Dive Brief:
- New York’s LaGuardia Airport has undertaken a six-year renovation project, partnering with lighting manufacturer Leviton to modernize Terminal B facilities.
- The renovations, which involve building a new terminal, are intended to meet rising passenger demand and energy code requirements.
- Leviton said its lighting control system is integrated with the terminal’s Building Management System, enabling it to avoid downtime and service interruptions despite multiple phases of the project.
Dive Insight:
In a project brief emailed to Facilities Dive, Leviton said it worked with La Guardia’s Terminal B airport officials to upgrade the terminal’s lighting and controls.
“Since the Leviton system provides central control for the lighting controls, it makes it easier for the facilities managers to control and see the current state of the lighting through the BMS interface or the Leviton graphical front end,” Paul Farris, northeast regional manager at Leviton, said in an interview.
The lighting manufacturer is installing 75 GreenMAX Relay Panels to provide flexible and easy-to-maintain lighting configurations throughout Terminal B. In the project brief, the company said each panel is equipped with a main circuit breaker and 0-10V dimming relays determined by a consulting engineer.
The terminal will have new touch screens in place.
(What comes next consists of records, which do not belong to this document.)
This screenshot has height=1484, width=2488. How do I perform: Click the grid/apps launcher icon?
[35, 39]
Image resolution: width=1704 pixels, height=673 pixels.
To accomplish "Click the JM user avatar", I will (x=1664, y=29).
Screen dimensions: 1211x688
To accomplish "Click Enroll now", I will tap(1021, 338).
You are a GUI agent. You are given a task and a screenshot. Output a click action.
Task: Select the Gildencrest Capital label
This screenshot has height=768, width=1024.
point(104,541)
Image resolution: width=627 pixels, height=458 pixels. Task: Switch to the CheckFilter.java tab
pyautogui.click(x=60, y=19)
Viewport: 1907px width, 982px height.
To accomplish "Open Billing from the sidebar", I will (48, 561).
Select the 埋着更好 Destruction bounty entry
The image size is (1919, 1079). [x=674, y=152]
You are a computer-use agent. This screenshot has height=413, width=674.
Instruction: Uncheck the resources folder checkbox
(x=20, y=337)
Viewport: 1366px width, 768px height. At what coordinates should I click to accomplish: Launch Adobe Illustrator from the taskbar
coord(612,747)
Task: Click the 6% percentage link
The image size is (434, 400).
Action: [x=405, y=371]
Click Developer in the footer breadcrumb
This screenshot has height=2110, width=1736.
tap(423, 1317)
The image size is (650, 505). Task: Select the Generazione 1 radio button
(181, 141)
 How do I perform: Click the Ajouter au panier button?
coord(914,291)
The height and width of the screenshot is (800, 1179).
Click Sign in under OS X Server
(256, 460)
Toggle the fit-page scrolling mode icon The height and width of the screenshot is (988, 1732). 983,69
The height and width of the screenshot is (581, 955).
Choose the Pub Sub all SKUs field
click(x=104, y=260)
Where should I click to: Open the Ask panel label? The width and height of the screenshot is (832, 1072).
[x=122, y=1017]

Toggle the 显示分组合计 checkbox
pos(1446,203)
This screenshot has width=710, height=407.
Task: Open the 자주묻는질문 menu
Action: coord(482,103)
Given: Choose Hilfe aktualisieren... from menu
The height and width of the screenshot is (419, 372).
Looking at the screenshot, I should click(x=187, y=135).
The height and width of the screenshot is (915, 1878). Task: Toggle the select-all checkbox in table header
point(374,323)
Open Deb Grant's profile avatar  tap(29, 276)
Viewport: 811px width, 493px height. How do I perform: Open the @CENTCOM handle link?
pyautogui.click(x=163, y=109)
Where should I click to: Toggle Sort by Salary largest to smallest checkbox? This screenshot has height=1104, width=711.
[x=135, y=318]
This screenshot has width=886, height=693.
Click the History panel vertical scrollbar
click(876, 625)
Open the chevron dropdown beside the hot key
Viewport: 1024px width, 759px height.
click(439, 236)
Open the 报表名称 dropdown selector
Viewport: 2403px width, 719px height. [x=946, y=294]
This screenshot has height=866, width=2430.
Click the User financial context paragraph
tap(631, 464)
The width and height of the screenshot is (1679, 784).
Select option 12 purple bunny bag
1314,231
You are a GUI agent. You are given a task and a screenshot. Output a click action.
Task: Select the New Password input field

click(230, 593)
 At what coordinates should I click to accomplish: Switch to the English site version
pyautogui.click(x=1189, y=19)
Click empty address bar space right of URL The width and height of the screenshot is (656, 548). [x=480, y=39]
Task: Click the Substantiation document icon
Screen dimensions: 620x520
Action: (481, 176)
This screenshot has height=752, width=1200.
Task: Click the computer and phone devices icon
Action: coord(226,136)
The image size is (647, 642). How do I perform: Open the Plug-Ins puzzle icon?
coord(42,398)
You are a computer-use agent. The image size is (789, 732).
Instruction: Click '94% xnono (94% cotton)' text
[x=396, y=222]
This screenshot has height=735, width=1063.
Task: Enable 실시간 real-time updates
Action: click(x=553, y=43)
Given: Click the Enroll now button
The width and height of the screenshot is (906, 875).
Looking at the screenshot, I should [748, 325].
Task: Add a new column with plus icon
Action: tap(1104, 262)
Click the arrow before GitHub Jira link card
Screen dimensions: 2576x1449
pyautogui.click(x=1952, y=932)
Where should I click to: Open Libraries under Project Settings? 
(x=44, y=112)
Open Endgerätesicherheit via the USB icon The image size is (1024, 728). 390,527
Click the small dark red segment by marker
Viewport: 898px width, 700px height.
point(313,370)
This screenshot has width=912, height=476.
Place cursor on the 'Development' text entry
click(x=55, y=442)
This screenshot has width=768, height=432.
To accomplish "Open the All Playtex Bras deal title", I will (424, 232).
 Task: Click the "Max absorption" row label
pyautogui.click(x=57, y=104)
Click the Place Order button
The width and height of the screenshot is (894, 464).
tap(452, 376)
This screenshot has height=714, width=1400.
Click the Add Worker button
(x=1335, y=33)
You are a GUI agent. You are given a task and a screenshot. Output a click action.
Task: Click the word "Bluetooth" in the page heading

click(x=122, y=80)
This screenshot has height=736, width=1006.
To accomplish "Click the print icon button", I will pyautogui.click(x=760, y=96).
As a result, commercial tenants are expected to be able to access touch screen, scene and preset controls for dimming, scheduling, occupancy sensing, daylighting, and color tuning.
To keep lights on when needed and off when not in use, Leviton is mounting multi-technology occupancy sensors on ceilings. “The self-adjusting internal microprocessor continually analyzes, evaluates and adjusts the sensitivity and time delay,” the company said in its project brief.
Leviton is also adding daylight-harvesting and energy-saving photocells to monitor ambient light levels in the terminal, which is well lit with floor-to-ceiling windows. These photocells will automatically adjust light levels based on the amount of light coming in through these windows.
“This allows the airport to reduce the lighting output and help with overall energy usage with the natural light,” Farris told Facilities Dive.
He added that Leviton’s lighting control system automates the lighting system with adjustments that “are continually made to time schedules as well as daylighting settings so that the airport can continue cutting energy usage for the lighting.”
“For a project as substantial and state-of-the-art as LaGuardia Airport’s Terminal B replacement project, the building’s lighting control system needed to be just the same. The Leviton GreenMAX control system installed has proved to be as modular and expandable as the project needed it to be without introducing complexity,” Joe Szczechowicz, senior electrical engineer at civil engineering firm WSP USA, stated in a separate project document shared with Facilities Dive.
For more than six years, New York’s LaGuardia airport has been undertaking new construction, revamping efforts and renovations at a cost of about $8 billion. Last June, the airport opened Delta’s new Terminal C to passengers, consolidating 37 gates into a spacious facility with a single arrivals and departure hall featuring floor-to-ceiling windows.
The new Delta terminal came into place just months after the installation of a solar rooftop on the western parking garage, and the introduction of new Terminal B passenger facilities, including a pedestrian skybridge. About two-thirds of the $8 billion redevelopment effort are funded through private financiers, according to A Whole New LGA.
Meanwhile, airport workers have been fighting for fair wages and safer working conditions at LaGuardia. In late June, dozens of LaGuardia airport ramp and cabin workers, represented by 32BJ SEIU, went on strike against their employer, Swissport USA, protesting against poor working conditions, interrogations and unsafe working environments, according to New York news website Documented. Swissport is an aviation services contractor that employs workers at multiple U.S. city airports, including nearly 140 at LaGuardia.